Thursday, 2 February 2017

Acquisition

First acquisition of the year, and it's another win. Bit of a story, for funsies:
Two years ago (an expression immediately followed up by "crap, I'm old..."), a good friend of mine started singing praise over good coffee. Some years before that, some co-workers (co-researchers?) of mine back in Gothenburg claimed coffee beans are a lot better than pre-ground, but somehow I could always find better pre-ground in the supermarket than the vile pellets of gloom they bought for a Jura machine. Lavazza and Segafredo are all over Europe anyway, and they're pretty good, not as good as that French golden packet whose name I've forgotten though. So I was happy, I had other things to work on and enjoy, so I didn't listen much to my friend, I was happy he was happy. Three weeks ago or so, he brought it up once again, and at the same time we got a new Jura machine at work and a new company in the cafeteria. People were discussing the coffee left and right, and I thought "meh", what I brew at home is just as nice. Somehow this attention spike in coffee piqued my interest, and rather than discussing with co-workers without knowing anything, I do what I always do: I spend 1-2 weeks scouring headache-inducing threads on forums, filled to the brim with almost gross coffee grinder fanaticism. Ceramic vs steel (blades vs burrs is not even spoken of), grind shaft stability, old vs new Zassenhaus, this better than that - wait no - that better than this, some are good for espresso - some for french press, LIDO reigning supreme but being enormous, Hausgrind being really good but manufactured once every year or so etc. The method of brewing and the beans are not such a huge affair, in principle you choose the method and you choose whatever beans that is not in the supermarket. So, after 1-2 harrowing weeks of browsing, I went for the Porlex JP-30 + two bags of coffee beans from Ethiopia and Guatemala. Well, Lavazza and Segafredo are indeed rather nice for a quick cup/mug of drip coffee, but oh boy, from the moment I opened and had a whiff of the contents of one of the bags... I had some proper flippin' coffee this morning. Not going back. And I'll never have a coffee at work ever again.

Camera waste:

I wonder how cheap a French press can be, I should find out on Saturday.

First time ever I died on the Plains of Strife also. On hardcore. The day before the coffee, so I was saved.
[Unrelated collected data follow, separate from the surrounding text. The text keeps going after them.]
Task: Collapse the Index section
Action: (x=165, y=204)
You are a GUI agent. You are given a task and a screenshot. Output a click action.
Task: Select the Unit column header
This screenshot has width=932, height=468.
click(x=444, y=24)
Hmm, I should update my interest section, from:

  • Brilliant series - Don't watch them anymore
  • Excellent movies - And these
  • Graphics/game/crazy programming - Hardly at all
  • Ravaging my strat and capa - I have another toy nowadays
to whatever it is now.

EDIT 2017-02-05: I like a few songs from Magic Sword, and it seems like Japanese car videos use them quite often. Youtube suggested In the Face of Evil some time ago, then I found that "famous" Tokyo circuit video with it, and today I found another video which brought me to their newish Legend EP. The Good Old Times(TM) is an expression that never really made sense to me, and this is another personal argument. There has been some good stuff that we must keep (such as manually ground whole coffee beans...), but new good stuff keeps popping up (like Synthwave). 80s music was never this good, which reminds me of my brother saying how we only remember a very few select white Christmases from the 80s and 90s. I checked, there really were very few white ones. Anyway, let's fight to make things better. Not by debating and screaming at each other, but by impartially doing and uncovering the darkness and inabilities ahead of us.

EDIT 2017-02-11: I haven't watched a whole lot, or anything, for quite some time. And then some horrible yt recommendations (i.e. time sink) showed me how great the Silicon Valley series was. Quick search, Mike Judge is behind it, started watching, and suddenly there's the "typical" strategic lawsuit. Carmack was recently in the middle of one (perhaps still is?). On the one hand, it's nice to have some money to have some fun (I kinda do). On the other, I wish I never will have enough to pique the interest of anybody. Great series, strange world, sometimes. I just want to understand why about so many things, and it seems so very few people do. House, car, family, job, but I would still be wondering... I only wish I could wonder harder.

EDIT 2017-02-12: So, Silicon Valley definitely is the best geek show ever. The IT Crowd is kinda close, and TBBT I won't even spell out. However. typedef unsigned long u64. In some clear C-like code on a huge close-up of a monitor. That's offensive. Fortunately, I baked a cake today which I have with milk, so I'll be fine. Now if you keep looking at the code, it looks uglier and uglier, it's just one thing that caught my eye in a split second... Still a lot more authentic than the rest. If only they could do a proper science show, why is that so hard?